In 2009, Tarantino agreed "vigorously" with one interviewer who suggested that the fiery climax of Tarantino's Inglourious Basterds channeled De Palma's Carrie. It is worth noting that Django Unchained marks the second film in a row in which Tarantino stages a bloody climax amidst the setting of a palatial balcony, such as that in the conclusion of De Palma's Scarface. In his review of Django Unchained, Life Goes Strong's David Weiss suggests that the film keeps Scarface in mind toward the end. "Though one could take a nap in the expository first hour," Weiss states, "the second and third acts are reeling headlong to a brutal barrage of bullets mindful of Brian De Palma's much-satirized ending of Scarface." The critic John Kenneth Muir has noted at some length the way the climax of Inglourious Basterds quotes heavily from the works of De Palma, particularly Carrie and Scarface.
WRIGHT: "A FULL-BLOWN & FULL-BLOODED TEENAGE POP OPERA"

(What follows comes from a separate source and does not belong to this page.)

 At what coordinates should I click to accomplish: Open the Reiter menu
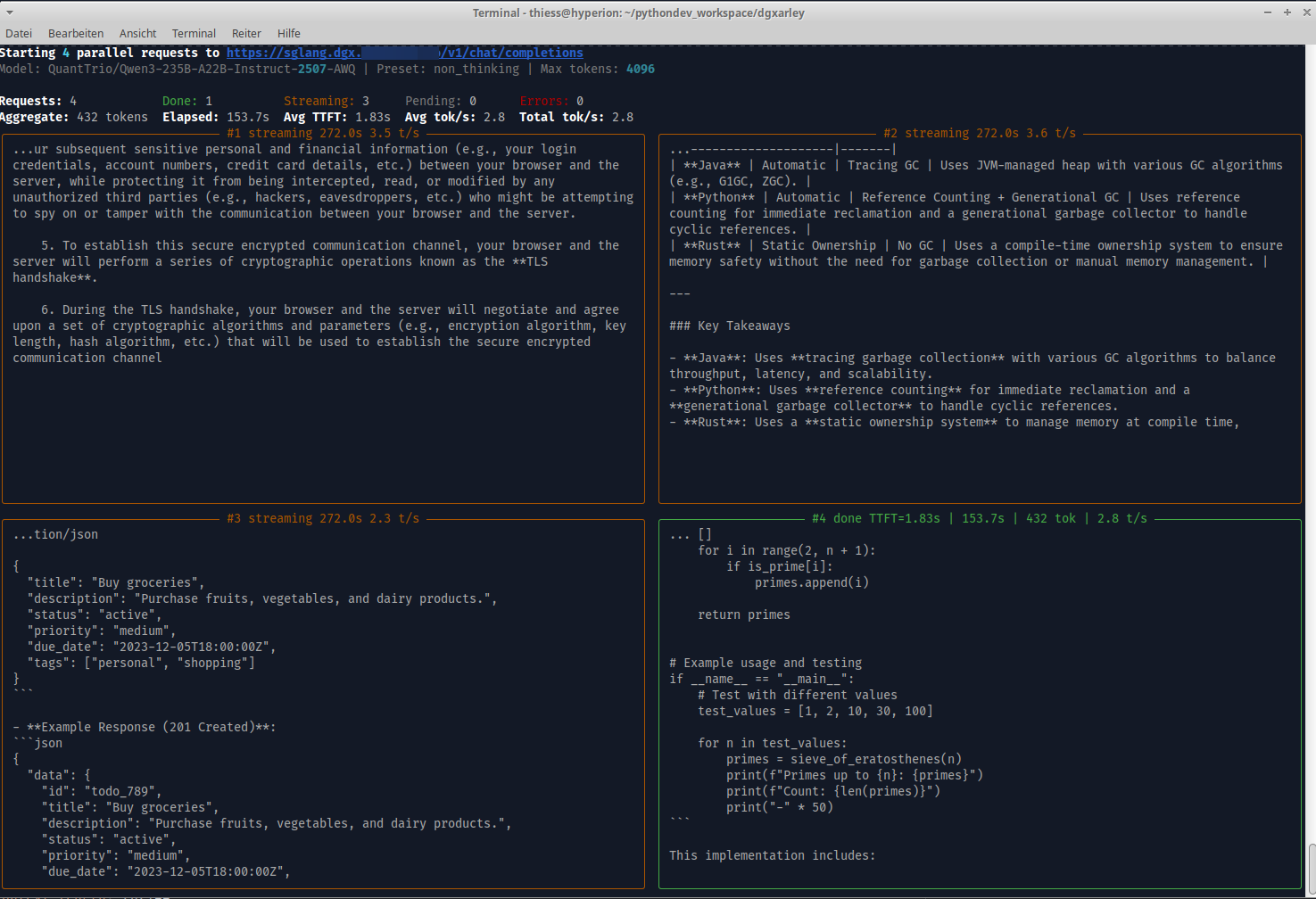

Meanwhile, last September, Sight&Sound ran its once-a-decade lists of the greatest films of all time, as chosen by critics (there was much chatter at the time about Vertigo supplanting Citizen Kane on the list as the greatest film of all time). As a side article, the magazine included the top 10 lists of several international directors, including Tarantino and Edgar Wright, who both included Carrie on their lists.
Tarantino characteristically listed 12 films instead of ten, with no other comments. He listed Sergio Leone's The Good, The Bad And The Ugly on top (at least, that's how it's listed in the print version), and everything else alphabetically: Apocalypse Now, The Bad News Bears, Carrie, Dazed And Confused, The Great Escape, His Girl Friday, Jaws, Pretty Maids All In A Row, Rolling Thunder, Sorcerer, and Taxi Driver.
Wright listed each of his in alphabetical order, and included brief explanations of each choice. Wright's films were: 2001: A Space Odyssey, An American Werewolf In London, Carrie, Dames, Don't Look Now, Duck Soup, Psycho, Raising Arizona, Taxi Driver, and The Wild Bunch. "In Carrie," Wright commented, "Brian De Palma takes Stephen King's horror of adolescence and turns it into a full-blown and full-blooded teenage pop opera. They didn't need to turn it into a musical-- it already was one."